Reports, Document Retention, Confidentiality

ECC retains final testing reports and supporting documentation for six (6) months following the Services, and may retain such information for longer period of time as may be required by law. Unless otherwise required by law, ECC will only release testing information to third parties with the authorization of the Client.

Each party will maintain the confidentiality of all information obtained from the other party in connection with this Contract and will not use such information for any purpose other than in connection with the fulfilment of its obligations under this Contract.

Disclaimer of Warranty

Services delivered hereunder are “as-is”. To the maximum extent permitted by law, ECC makes no representation or warranty of any kind,  and hereby expressly disclaims all other representations or warranties, express, implied, statutory, or arising from a course of dealing, usage of the trade or otherwise, including, without limitation, any representation or warranty as to merchantability, fitness for a particular purpose, or any other matter, with respect to goods produced or sold and represented by the samples, whether used alone or in combination with any other goods, substances, processes or materials, or services.

Limitation of Liability

The liability of ECC and its affiliates is limited to the price allocable to the services giving rise to the claim, and in no event shall the cumulative liability of ECC howsoever arising, whether under warranty, contract, tort, negligence, strict liability, indemnification, defense or any other cause or combination of causes whatsoever, exceed the total payments received from client under the contract.
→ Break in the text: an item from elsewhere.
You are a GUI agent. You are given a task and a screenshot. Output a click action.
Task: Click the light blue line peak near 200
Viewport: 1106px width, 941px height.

To the extent permitted by law and notwithstanding any provision to the contrary in the contract, ECC shall not be liable for special, indirect, incidental or consequential damages, including without limitation, any loss of profits, loss of business revenues, loss of capital, failure to realize expected profits or savings, overhead costs, loss by reason of service interruption or increased expense of operation, loss of goodwill, loss of reputation, loss of value in any intellectual property, damages or liquidated sums payable pursuant to other agreements or to other third parties, other economic losses, whether arising under warranty, contract, negligence (including negligent misrepresentation) or other tort, strict liability, breach of statute, indemnification, or any other cause or combination of causes, including any theories of concurrent liability arising from a duty of care by operation of law or otherwise.


Client shall indemnify and hold ECC and the respective employees, directors, officers, agents and representatives, harmless from and against any suits, liabilities, losses, damages, claims, causes of actions, and expenses (including attorneys’ fees) arising out of or connected with any act or omission of Client, its agents, employees, subcontractors, or customers, including, without limitation, any breach of the representation or warranties herein or the sale, manufacture, or use of goods represented by a Sample.

Litigation Support

All costs associated with compliance by ECC to any subpoena for documents, for consultation in preparation for or testimony in any deposition or proceeding, or for any other purpose relating to the Services, shall be paid by Client. Such costs include, but are not limited to, fees for persons responsible for responding to subpoenas, reproduction of reports and data in support of reports, mileage and other travel expenses, attorney preparations for testimony, court testimony, attorney fees, and any other expenses associated with ECC’s participation in the litigation.


The rights and duties of the parties and any dispute regarding the Services covered hereby shall be resolved according to the laws of the state of Virginia, without regard to its conflicts of law provisions. Any dispute relating to this Contract will be subject to the exclusive jurisdiction of the state or federal courts in or for Montgomery County, Virginia. In any dispute arising from this Contract, the prevailing party will be entitled to recover the expenses of the action, including but not limited to (a) the cost of any special handling fees and (b) a reasonable attorney’s fee.